▶ **PROBLEM STATEMENT**:
Retype the lines of the listing from the line containing "Amit (144, 805)" through the line containing "medical is located at coordinates (309, 143).", both included, and give only those lines.

[Click-target data]

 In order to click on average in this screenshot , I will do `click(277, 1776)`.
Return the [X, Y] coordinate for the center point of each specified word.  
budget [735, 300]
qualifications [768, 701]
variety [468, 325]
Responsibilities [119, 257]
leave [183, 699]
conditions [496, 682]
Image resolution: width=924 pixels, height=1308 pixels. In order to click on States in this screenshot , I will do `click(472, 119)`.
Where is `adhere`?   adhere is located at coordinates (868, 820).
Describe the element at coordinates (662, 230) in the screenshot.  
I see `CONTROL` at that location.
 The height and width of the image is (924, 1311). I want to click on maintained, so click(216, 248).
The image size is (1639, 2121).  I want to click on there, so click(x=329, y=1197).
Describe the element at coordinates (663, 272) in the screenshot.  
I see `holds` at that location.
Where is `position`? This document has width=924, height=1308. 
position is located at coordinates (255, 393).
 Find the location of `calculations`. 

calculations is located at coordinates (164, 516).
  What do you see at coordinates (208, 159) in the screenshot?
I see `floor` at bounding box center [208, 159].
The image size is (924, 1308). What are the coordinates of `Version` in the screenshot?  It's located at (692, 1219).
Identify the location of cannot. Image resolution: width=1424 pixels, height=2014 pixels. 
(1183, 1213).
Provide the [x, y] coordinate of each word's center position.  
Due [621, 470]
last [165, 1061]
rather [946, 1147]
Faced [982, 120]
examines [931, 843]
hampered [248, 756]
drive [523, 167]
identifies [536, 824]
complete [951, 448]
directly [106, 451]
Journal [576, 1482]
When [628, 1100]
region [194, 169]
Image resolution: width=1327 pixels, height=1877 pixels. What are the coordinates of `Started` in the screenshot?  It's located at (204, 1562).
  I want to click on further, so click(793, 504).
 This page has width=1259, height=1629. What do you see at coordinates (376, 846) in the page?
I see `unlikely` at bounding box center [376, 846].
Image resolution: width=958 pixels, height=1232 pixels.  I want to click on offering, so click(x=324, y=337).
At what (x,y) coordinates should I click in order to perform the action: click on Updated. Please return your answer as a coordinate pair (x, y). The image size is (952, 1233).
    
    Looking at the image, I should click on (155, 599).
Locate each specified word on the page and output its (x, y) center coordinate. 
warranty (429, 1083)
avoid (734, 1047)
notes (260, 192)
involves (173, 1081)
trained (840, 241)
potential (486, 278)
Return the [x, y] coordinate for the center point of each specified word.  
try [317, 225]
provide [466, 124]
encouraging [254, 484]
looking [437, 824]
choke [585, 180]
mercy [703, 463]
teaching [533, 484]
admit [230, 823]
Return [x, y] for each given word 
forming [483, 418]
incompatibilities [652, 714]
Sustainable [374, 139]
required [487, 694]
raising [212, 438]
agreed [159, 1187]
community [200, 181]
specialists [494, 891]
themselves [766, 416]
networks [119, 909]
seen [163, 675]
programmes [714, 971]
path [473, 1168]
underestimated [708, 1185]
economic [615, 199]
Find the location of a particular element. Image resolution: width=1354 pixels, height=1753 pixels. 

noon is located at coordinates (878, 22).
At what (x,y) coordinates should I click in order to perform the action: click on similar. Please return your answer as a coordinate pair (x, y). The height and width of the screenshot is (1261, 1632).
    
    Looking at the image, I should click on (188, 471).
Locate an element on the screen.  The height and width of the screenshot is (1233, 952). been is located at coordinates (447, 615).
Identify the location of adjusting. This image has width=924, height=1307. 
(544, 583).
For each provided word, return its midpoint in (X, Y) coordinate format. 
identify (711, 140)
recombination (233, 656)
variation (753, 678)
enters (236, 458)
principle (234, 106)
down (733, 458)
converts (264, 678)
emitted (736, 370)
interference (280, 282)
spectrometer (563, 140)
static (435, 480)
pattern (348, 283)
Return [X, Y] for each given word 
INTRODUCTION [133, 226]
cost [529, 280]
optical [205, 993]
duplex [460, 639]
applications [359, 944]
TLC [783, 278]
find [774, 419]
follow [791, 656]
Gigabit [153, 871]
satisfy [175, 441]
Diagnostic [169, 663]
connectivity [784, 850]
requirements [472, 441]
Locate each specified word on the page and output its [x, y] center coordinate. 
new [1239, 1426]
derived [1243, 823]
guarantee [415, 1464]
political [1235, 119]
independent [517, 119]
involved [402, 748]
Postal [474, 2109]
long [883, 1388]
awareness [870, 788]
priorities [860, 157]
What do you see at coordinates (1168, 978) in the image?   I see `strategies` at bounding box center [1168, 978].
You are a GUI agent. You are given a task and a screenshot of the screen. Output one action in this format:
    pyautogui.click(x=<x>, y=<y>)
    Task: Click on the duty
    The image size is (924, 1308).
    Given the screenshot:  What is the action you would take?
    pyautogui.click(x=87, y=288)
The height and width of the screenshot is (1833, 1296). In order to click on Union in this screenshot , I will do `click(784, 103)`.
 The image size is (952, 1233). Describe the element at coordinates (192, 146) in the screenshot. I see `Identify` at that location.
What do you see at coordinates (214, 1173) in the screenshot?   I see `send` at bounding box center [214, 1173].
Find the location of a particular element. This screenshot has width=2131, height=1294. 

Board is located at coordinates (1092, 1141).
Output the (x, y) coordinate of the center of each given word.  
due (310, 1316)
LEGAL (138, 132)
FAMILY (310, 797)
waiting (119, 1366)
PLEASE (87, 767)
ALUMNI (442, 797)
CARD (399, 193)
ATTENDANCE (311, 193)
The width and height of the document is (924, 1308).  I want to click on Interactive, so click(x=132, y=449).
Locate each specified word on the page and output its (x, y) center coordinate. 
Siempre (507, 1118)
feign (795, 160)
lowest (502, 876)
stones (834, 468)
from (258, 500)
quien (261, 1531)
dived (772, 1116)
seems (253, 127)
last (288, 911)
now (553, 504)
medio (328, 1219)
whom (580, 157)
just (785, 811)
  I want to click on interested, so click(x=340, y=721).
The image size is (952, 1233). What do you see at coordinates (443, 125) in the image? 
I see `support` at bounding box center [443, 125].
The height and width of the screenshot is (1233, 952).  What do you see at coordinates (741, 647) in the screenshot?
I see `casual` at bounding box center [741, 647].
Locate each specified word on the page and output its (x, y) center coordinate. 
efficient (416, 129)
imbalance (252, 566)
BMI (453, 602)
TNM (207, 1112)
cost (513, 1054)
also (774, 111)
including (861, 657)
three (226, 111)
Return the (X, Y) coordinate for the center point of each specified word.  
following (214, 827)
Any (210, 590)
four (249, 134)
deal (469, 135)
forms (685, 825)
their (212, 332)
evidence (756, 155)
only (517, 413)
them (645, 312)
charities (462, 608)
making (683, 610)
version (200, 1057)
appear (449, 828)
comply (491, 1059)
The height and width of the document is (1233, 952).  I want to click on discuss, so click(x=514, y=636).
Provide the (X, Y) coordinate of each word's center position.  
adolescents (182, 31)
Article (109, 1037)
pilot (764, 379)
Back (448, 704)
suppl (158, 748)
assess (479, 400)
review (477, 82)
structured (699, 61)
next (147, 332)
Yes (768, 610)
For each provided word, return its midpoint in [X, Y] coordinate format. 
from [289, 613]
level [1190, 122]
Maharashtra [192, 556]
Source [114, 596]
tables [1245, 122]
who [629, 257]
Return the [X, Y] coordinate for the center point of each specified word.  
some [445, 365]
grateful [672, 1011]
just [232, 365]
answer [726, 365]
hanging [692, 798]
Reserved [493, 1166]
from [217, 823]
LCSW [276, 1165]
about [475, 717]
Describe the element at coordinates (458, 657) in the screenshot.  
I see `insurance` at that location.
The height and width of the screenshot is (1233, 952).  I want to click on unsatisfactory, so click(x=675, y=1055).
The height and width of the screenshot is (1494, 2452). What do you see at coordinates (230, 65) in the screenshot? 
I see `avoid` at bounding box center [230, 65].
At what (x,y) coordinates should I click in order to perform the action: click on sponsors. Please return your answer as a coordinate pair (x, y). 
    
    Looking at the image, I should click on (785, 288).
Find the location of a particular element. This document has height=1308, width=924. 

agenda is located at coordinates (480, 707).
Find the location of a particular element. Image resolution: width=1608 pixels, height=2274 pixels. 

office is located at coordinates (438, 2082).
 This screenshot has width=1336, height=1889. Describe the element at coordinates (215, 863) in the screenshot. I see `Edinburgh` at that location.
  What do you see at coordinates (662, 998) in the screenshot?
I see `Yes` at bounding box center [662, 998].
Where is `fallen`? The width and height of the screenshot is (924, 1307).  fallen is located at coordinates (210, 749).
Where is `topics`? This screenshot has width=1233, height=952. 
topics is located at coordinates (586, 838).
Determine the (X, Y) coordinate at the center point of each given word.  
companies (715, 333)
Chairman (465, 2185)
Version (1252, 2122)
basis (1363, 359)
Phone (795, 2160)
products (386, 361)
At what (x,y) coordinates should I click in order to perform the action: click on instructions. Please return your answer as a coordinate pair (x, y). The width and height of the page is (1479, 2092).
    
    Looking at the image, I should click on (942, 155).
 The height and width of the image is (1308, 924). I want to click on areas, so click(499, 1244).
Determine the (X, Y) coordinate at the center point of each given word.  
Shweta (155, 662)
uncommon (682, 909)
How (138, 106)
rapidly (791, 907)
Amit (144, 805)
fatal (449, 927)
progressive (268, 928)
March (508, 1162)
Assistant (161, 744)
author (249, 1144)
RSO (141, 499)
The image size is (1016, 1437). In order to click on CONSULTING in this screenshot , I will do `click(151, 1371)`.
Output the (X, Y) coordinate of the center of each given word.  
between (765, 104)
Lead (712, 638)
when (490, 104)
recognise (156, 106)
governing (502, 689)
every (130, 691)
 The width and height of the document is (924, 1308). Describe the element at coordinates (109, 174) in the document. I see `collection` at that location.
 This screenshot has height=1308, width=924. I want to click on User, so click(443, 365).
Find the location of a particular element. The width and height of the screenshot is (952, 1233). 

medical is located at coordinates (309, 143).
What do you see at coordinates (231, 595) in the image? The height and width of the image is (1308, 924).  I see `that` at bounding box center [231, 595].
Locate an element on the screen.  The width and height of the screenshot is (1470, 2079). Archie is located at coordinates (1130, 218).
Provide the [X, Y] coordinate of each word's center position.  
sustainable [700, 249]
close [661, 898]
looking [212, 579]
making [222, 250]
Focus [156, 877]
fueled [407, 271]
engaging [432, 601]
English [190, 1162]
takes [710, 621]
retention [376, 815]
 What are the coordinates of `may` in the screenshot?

▶ **THE COMPLETED TASK**:
Amit (144, 805)
fatal (449, 927)
progressive (268, 928)
March (508, 1162)
Assistant (161, 744)
author (249, 1144)
RSO (141, 499)
The image size is (1016, 1437). In order to click on CONSULTING in this screenshot , I will do `click(151, 1371)`.
Output the (X, Y) coordinate of the center of each given word.  
between (765, 104)
Lead (712, 638)
when (490, 104)
recognise (156, 106)
governing (502, 689)
every (130, 691)
 The width and height of the document is (924, 1308). Describe the element at coordinates (109, 174) in the document. I see `collection` at that location.
 This screenshot has height=1308, width=924. I want to click on User, so click(443, 365).
Find the location of a particular element. The width and height of the screenshot is (952, 1233). 

medical is located at coordinates (309, 143).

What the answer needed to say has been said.